Belge Bölümü:

Francis Bacon ve çağdaşlarının birçoğu “Eğer doğayı anlamak istiyorsak Aristoteles’in yazılarına değil doğaya başvurmalıyız” şeklindeki yaklaşımlarında ısrar ederlerken, çağlarının bilimsel tutumunu özetliyorlardı. O dönemden beri, tek tek olguların gözlenmesinden genel yasalara varmak anlamına gelen tümevarım yöntemi bilimlere hâkim olmuştur. Bilimde ve günlük yaşantıda böylesine belirleyici olan ve otoritesi geniş bir kesimce sorgulanmadan kabul edilen tümevarım ilkesinin güvenilirliği hakkında bilim felsefesi alanında çok önemli tartışmalar yapılmıştır.

Yazılı Soru A: Tümevarım metninin "Francis Bacon ve çağdaşlarının" diye başlayan paragrafını, ana bilgileri koruyarak maddeler hâlinde yeniden yaz.
Yazılı Soru B:
Aşağıdaki ifadeler tümevarım metniyle uyuşuyor mu? Her biri için evet ya da hayır de ve metinden belirleyici sözleri aynen alıntıla.
(i) Tümevarım yöntemi, genel yasalardan yola çıkıp tek tek olgulara varmak demektir.
(ii) Tümevarım ilkesinin otoritesi geniş bir kesimce sorgulanmadan kabul edilmektedir.
(iii) Francis Bacon ve çağdaşları, doğayı anlamak için Aristoteles’in yazılarına başvurulmasını savunmuştur.
Yazılı Soru C: Tümevarım metnini son cümlesinden sonra sürdür.

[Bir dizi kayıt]
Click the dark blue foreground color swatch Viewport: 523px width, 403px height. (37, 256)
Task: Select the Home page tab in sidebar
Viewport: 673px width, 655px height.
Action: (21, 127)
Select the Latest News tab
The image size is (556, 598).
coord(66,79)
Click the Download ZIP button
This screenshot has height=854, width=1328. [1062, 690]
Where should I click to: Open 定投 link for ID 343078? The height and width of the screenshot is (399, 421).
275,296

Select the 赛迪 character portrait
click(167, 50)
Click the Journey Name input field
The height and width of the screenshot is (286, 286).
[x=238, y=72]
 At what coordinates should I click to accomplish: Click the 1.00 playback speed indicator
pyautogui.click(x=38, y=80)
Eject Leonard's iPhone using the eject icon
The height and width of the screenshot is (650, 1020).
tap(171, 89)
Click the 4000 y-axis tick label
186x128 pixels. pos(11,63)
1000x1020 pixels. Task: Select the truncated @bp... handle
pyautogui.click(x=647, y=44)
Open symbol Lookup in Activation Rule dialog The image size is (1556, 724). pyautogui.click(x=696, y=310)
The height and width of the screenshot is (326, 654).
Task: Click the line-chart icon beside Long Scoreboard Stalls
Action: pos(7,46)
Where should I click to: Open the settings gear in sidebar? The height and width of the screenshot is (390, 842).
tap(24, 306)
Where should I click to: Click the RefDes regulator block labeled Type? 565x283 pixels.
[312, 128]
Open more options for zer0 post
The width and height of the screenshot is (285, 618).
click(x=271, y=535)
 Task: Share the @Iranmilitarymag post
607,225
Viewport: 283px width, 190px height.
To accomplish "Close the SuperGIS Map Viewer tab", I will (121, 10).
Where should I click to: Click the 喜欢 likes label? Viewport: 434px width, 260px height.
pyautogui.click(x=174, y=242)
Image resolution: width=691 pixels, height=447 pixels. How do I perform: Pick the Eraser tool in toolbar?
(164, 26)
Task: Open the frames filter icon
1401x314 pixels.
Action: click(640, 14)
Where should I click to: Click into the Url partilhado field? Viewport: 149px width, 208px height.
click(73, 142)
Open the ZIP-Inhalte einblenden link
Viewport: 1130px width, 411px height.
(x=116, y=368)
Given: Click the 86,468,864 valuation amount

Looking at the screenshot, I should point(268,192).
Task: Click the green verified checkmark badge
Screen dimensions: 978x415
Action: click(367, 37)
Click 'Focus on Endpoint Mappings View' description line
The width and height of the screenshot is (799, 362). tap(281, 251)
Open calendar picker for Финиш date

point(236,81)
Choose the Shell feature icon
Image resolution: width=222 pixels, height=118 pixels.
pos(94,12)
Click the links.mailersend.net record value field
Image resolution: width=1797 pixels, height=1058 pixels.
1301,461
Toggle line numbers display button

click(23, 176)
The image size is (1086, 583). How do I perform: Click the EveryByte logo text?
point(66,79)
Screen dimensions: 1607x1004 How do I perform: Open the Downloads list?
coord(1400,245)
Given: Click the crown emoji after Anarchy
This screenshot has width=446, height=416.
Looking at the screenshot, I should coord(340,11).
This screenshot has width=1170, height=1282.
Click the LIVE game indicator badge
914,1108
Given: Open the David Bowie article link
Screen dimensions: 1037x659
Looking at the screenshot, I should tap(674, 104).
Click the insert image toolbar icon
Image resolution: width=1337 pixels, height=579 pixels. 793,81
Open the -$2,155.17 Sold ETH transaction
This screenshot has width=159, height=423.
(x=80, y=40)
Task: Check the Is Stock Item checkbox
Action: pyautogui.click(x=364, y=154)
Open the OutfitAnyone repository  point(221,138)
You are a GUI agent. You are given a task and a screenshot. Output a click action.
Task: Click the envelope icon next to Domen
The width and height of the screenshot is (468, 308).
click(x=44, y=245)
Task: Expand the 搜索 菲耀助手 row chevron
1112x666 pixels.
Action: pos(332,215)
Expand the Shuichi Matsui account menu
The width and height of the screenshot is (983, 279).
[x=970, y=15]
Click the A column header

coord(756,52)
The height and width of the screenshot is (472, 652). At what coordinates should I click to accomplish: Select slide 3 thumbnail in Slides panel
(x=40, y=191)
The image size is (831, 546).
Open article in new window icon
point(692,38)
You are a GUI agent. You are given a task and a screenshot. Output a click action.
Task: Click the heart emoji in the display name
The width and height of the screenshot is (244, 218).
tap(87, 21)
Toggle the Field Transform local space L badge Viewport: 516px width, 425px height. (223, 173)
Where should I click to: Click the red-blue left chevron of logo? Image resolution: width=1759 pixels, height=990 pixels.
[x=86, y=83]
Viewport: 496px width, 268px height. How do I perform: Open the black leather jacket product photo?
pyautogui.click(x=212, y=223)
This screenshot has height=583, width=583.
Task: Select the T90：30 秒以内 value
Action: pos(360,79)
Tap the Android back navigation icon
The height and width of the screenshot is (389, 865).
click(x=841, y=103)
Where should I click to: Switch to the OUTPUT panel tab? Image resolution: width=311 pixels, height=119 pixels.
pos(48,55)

Alıştırma Yanıtı A:
- Francis Bacon ve çağdaşlarının birçoğu, doğayı anlamak için Aristoteles’in yazılarına değil doğaya başvurulması gerektiğinde ısrar ederek çağlarının bilimsel tutumunu özetlemiştir.
- O dönemden beri bilimlere tümevarım yöntemi hâkimdir. Bu yöntem, tek tek olguların gözlenmesinden genel yasalara varmaktır.
- Tümevarım ilkesi bilimde ve günlük yaşamda belirleyicidir ve otoritesi geniş bir kesimce sorgulanmadan kabul edilir. Yine de güvenilirliği bilim felsefesinde çok önemli tartışmalara konu olmuştur.

Alıştırma Yanıtı B:
(i) Hayır: "tek tek olguların gözlenmesinden genel yasalara varmak anlamına gelen tümevarım yöntemi"
(ii) Evet: "otoritesi geniş bir kesimce sorgulanmadan kabul edilen tümevarım ilkesinin"
(iii) Hayır: "Aristoteles’in yazılarına değil doğaya başvurmalıyız"

Alıştırma Yanıtı C:
Özellikle David Hume’un tümevarım ilkesine yönelttiği eleştiriler, bu ilkenin üzerindeki felsefi tartışmalarda önemli bir yere sahiptir. Hume, tekil gözlemler ne denli çok olursa olsunlar, mantık açısından bu gözlemlerden bütün ile ilgili genel bir önermeye varılamayacağını söyler. “A” olayı ile beraber “B” olayını gözlersek, bu gözlemimiz binlerce defa da tekrarlansa, mantıkça bu olayların hep birbirini takip edeceğini söyleyemeyiz. Hume’a göre bu birliktelik beklentimiz mantıksal değil, psikolojiktir. Hume’un tümevarıma getirdiği eleştiri, “Hume’un sorunu” olarak da adlandırılmış ve birçok felsefeciyi meşgul etmiştir.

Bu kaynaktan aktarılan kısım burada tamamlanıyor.